Art. 43 – A DE reúne-se, ordinária ou extraordinariamente, por convocação do seu Presidente.
Art. 44 – Os Coordenadores que auxiliam as diretorias em eventos e atividades por estas promovidas, deverão ser designados por Portaria do PR/DE.
Art. 45 – O CD poderá conceder licença ao PR/DE ou VPR/DE, pelo prazo máximo de 90 (noventa) dias que, se ultrapassado, salvo por motivo de doença, implicará na perda automática do mandato e imediata substituição definitiva no cargo.

Seção IV
Das Competências do PR/DE e VPR/DE
Art. 46 – Compete ao Presidente da Diretoria Executiva (PR/DE):
I – Nomear livremente, dentre os sócios os Diretores e Assessores, os Presidentes e membros de Comissões, da DE, nos termos do ES;
II – Admitir, designar e contratar o pessoal necessário ao pleno funcionamento da AOPM e fixar as respectivas remunerações;
III – Criar ou extinguir departamentos ou órgãos auxiliares, por Portaria, referendado pelo CD.

IV – Firmar contratos, rescindi-los ou prorrogados;

V – A revisão periódica das diárias de hospedagem, contribuição mensal, taxas de serviço e tabelas de preços de locação, conforme Art. 33, item V , letra a.

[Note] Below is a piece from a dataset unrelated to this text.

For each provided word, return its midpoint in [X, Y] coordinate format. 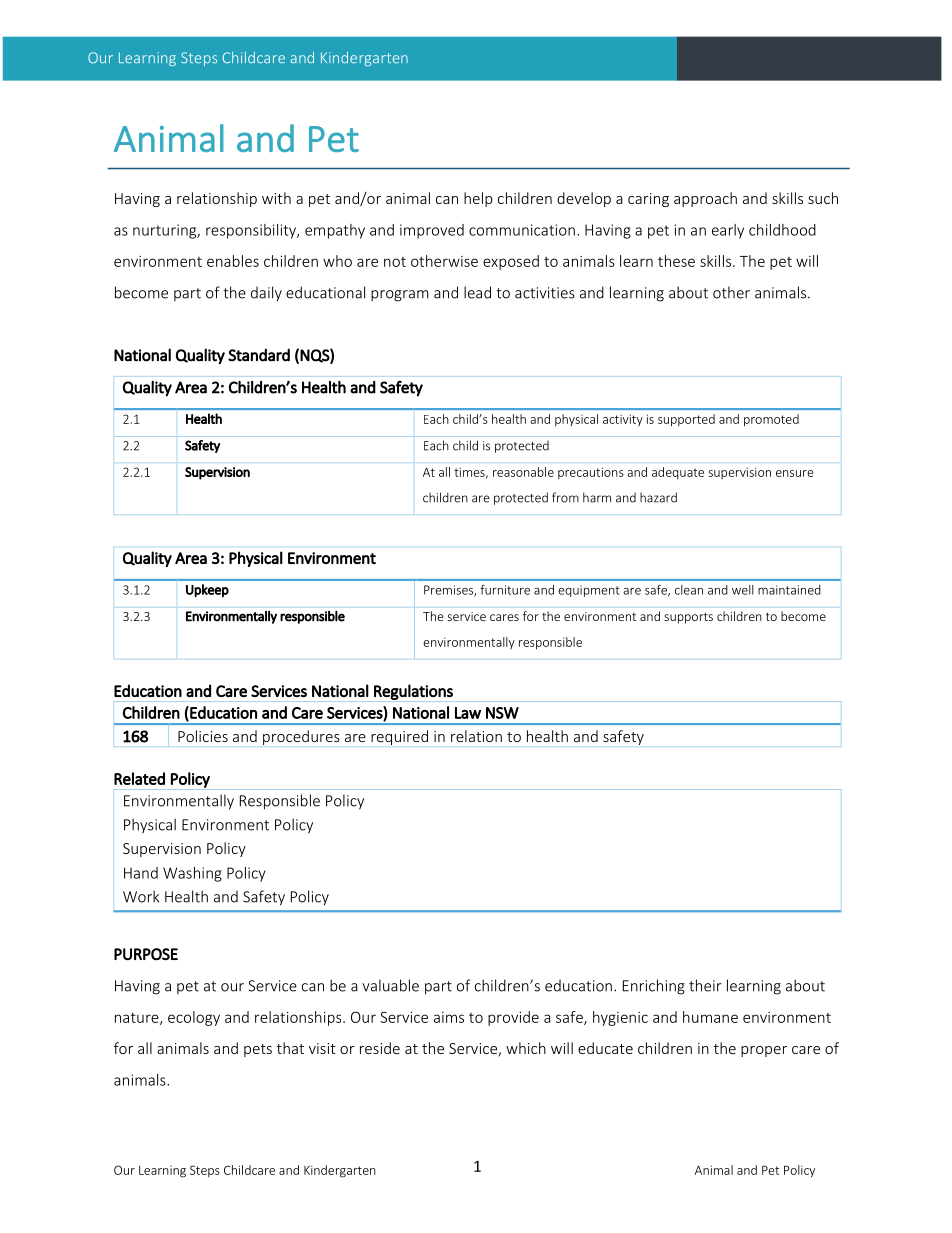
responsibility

VI – Submeter a referendo do CD:

a) Os valores arbitrados para as contribuições pecuniárias a partir de propostas dos órgãos competentes;

b) As isenções de pagamento de taxas concedidas a sócios beneméritos;

c) A suspensão temporária da emissão ou da transferência de títulos patrimoniais;

VII – Propor ao CD:

a) Valor e condições de pagamento da Jóia para os sócios Convidados e Participativos;

b) Proclamação de auxílio meritório à AOPM, prestado por pessoa física ou jurídica, indicando ao CD sua inclusão no Quadro Social como sócio Benemérito;
c) O valor nominal do título patrimonial, para efeito de aquisição ou transferência.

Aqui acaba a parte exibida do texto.